Manufacturing Dissent
Debbie Melnyck
par Helen Faradji
Un porte-drapeau? Une icône? Pire, un gourou semblent affirmer les deux documentaristes canadiens Debbie Melnyk et Rick Caine dans Manufacturing Dissent, un documentaire consacré au trublion et nouvel héros de la gauche américaine Michael Moore.
Disloquant la vie et l’oeuvre du documentariste palmé-oscarisé en 3 actes relativement fouillés (Flint et les origines, la montée des critiques anti-Moore après Bowling for Columbine et le Slacker Uprising Tour dans lequel Moore encourageait les étudiants à voter, et enfin la création du festival de films de Traverse City après la rééléction de Bush), Melnyk et Caine l’ont pourtant proclamé haut et fort, dès qu’un micro leur atterissait sous le nez : c’est après un documentaire consacré au pour le moins cupide Conrad Black (Citizen Black) qu’ils eurent l’idée de se pencher sur le cas Moore. Parce qu’ils partageaient ses idées. Parce qu’ils admiraient le bonhomme.
Mais comme dans tous les contes de fées modernes, c’est en travaillant aux contours d’un portrait qu’ils auraient voulu élégiaque que les deux compères mirent le doigt sur les dessous de la méthode Moore et ses petits arrangements avec la vérité. Clou du spectacle, voilà qu’à l’instar de Roger and Me narrant la poursuite du patron de GM par Moore pour une simple entrevue (mais était-ce bien vrai?), Manufacturing Dissent se dote, lui aussi, d’un fil directeur peu reluisant : Moore refuse de donner une entrevue aux canadiens, repoussant systématiquement à plus tard leurs demandes acharnées.
Michael Moore n’est donc pas le chevalier blanc espéré, le pourfendeur des mensonges d’état et des trahisons sociales dont il se donne le rôle et Manufacturing Dissent, bien que tâchant d’être équitable, n’hésite pas à livrer plutôt le portrait d’un homme manipulateur égomaniaque et paranoïaque.

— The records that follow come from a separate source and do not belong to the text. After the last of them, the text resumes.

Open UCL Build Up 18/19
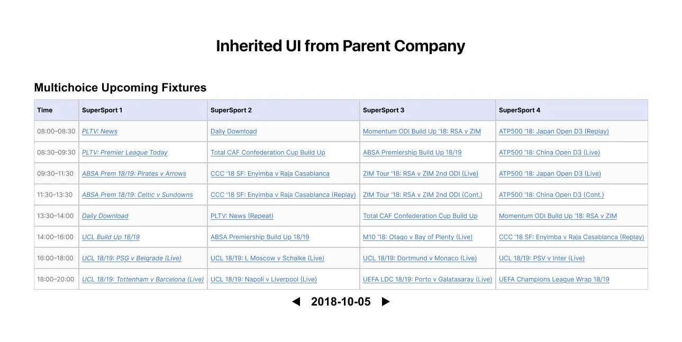Screen dimensions: 682x342 pyautogui.click(x=111, y=237)
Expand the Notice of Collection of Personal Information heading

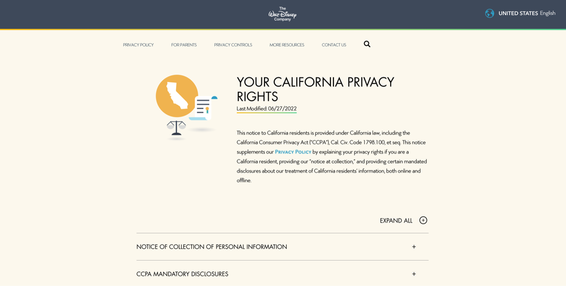click(211, 247)
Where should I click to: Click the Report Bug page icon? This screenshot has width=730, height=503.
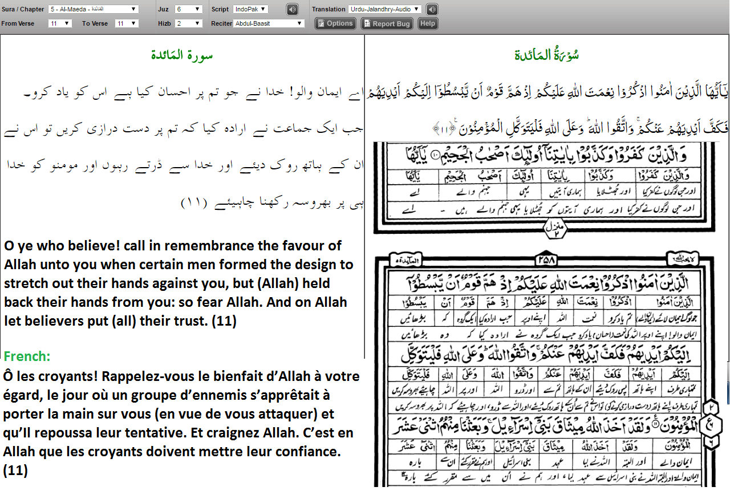tap(367, 23)
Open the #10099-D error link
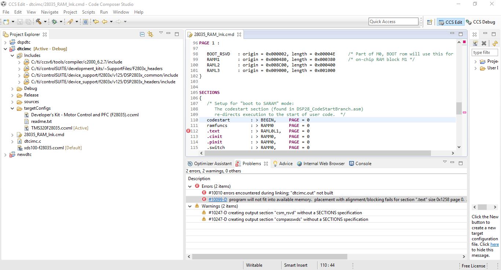Image resolution: width=501 pixels, height=270 pixels. tap(217, 200)
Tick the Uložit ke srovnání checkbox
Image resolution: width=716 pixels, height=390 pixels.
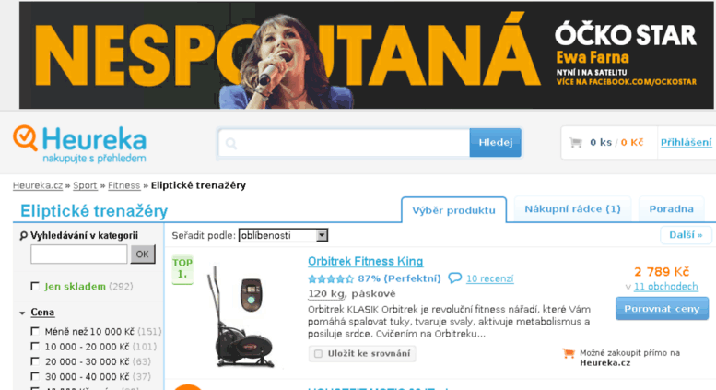point(318,353)
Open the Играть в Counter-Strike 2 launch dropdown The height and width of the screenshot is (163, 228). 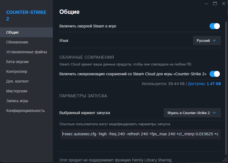click(x=192, y=113)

Soit. Mais, en toute honnêteté, l’information n’apparaît pas si étonnante. Un simple visionnement de Bowling for Columbine ou de Farenheit 9/11 et de leurs montages arrangés avec le gars de vues suffisait à le déceler. Certes, on pourra apprécier que Melnyk et Caine regroupent toutes ces informations s’appuyant entre autres sur les témoignages de critiques ou de documentaristes à la respectabilité plus qu’affirmée (Errol Morris ou Albert Maysles). Mais on pourra aussi s’interroger sur leur démarche formelle s’appuyant justement sur celle inaugurée par Moore : interviews très courtes, montage serré, narration à la première personne, mise en scène de la persona du documentariste et images d’archives pour assurer un certain sens du spectacle. Os : Moore ment peut-être, mais il reste un maître ès communications dans l’art de divertir les foules afin de leur faire gober son message. Et ici, contrairement à toutes les bonnes histoires, les élèves ne dépasseront pas le maître. Manufacturing Dissent apparaît dès lors comme un document beaucoup plus journalistique que cinématographique, ne parvenant jamais à réellement ni imposer son discours, ni affirmer sa personnalité.